→ **Data**:
Segment Open

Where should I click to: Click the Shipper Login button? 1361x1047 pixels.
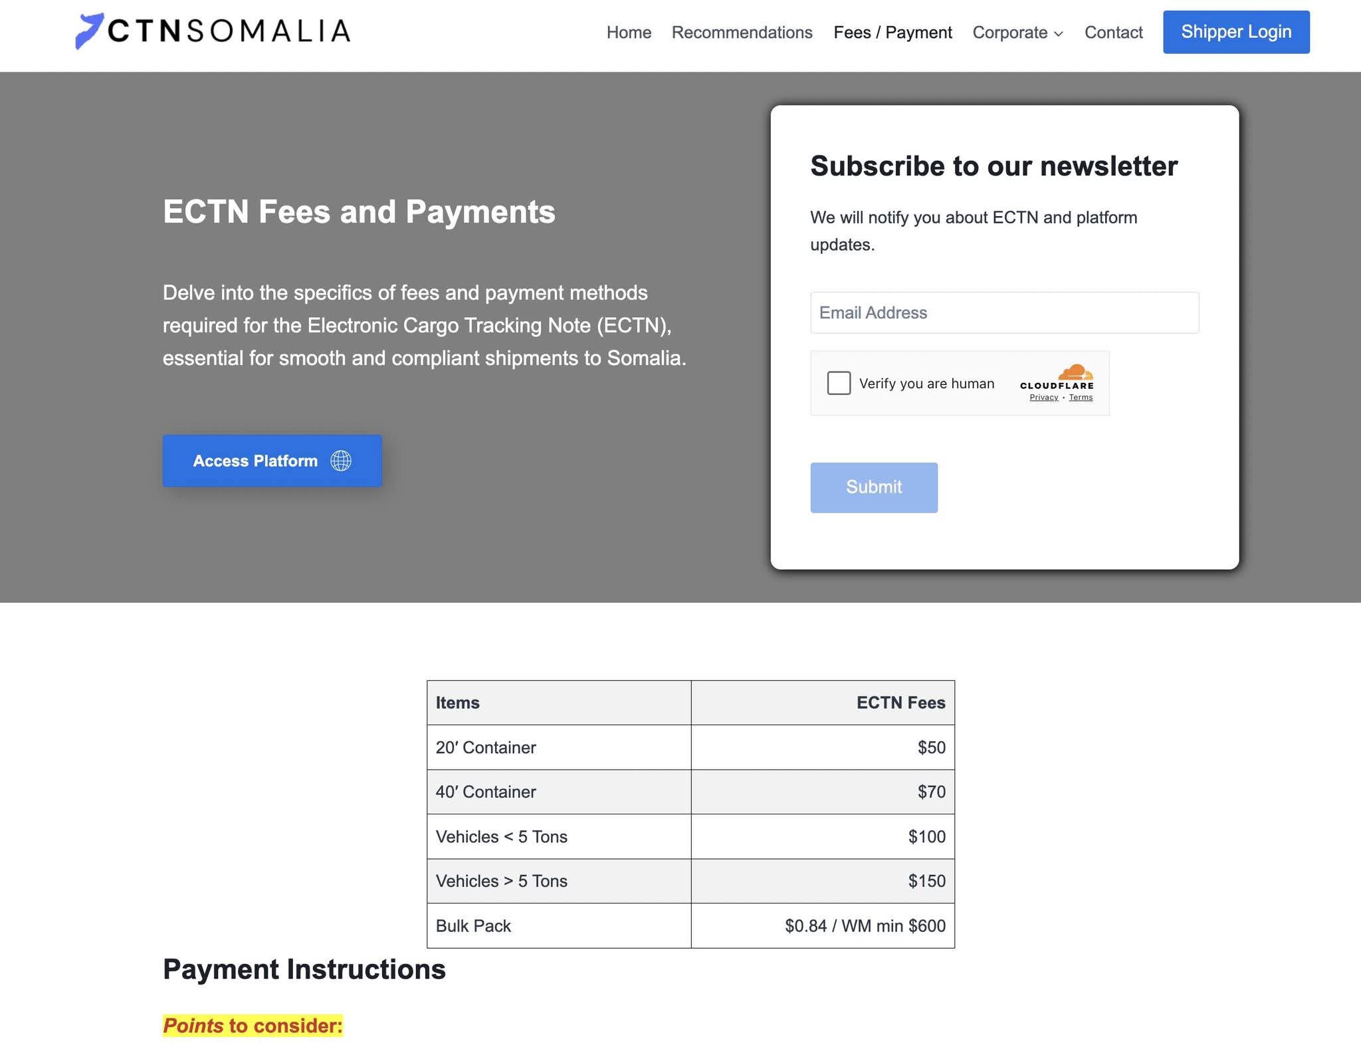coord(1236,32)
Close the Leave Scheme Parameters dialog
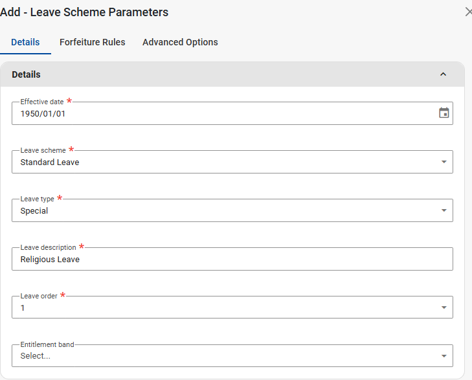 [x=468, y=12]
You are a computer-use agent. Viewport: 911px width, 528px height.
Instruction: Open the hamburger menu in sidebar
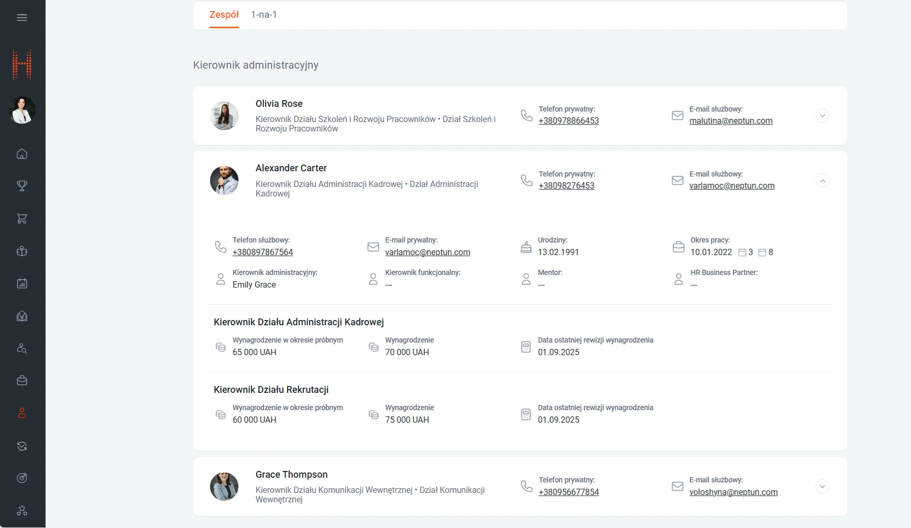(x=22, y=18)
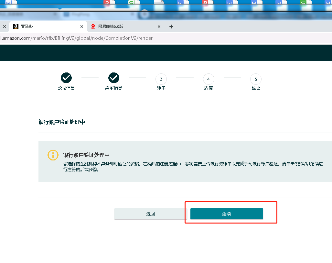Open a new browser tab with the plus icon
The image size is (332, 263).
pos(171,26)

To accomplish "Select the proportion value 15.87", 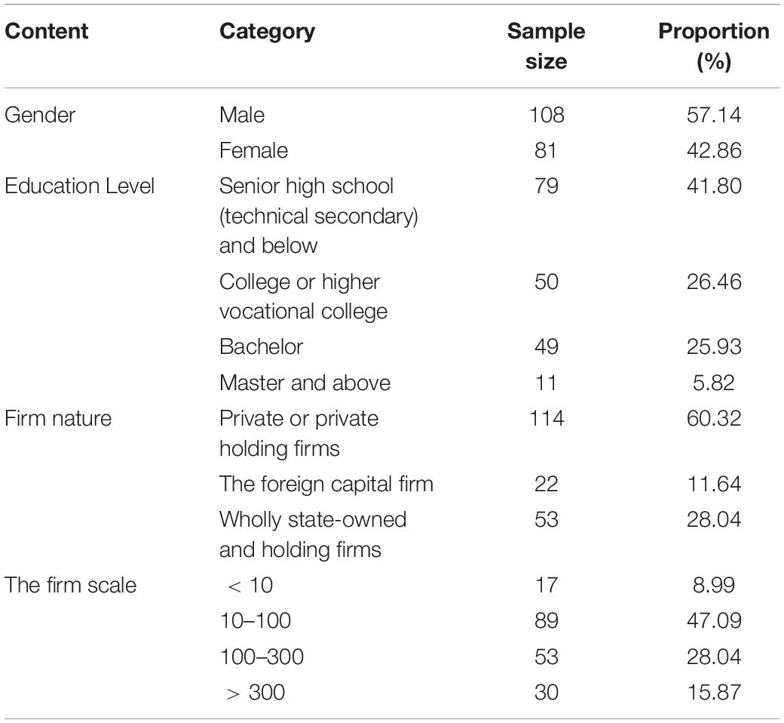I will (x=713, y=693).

Segment Closed

→ **About this exercise**: Starting at the first line of the records above, set down each line exactly through the one that holds "You are a computer-use". Omit pictures.

→ **Answer**:
Where should I click to: Click the Shipper Login button? 1361x1047 pixels.
coord(1236,32)
Close the Leave Scheme Parameters dialog
 [x=468, y=12]
You are a computer-use agent. Viewport: 911px width, 528px height.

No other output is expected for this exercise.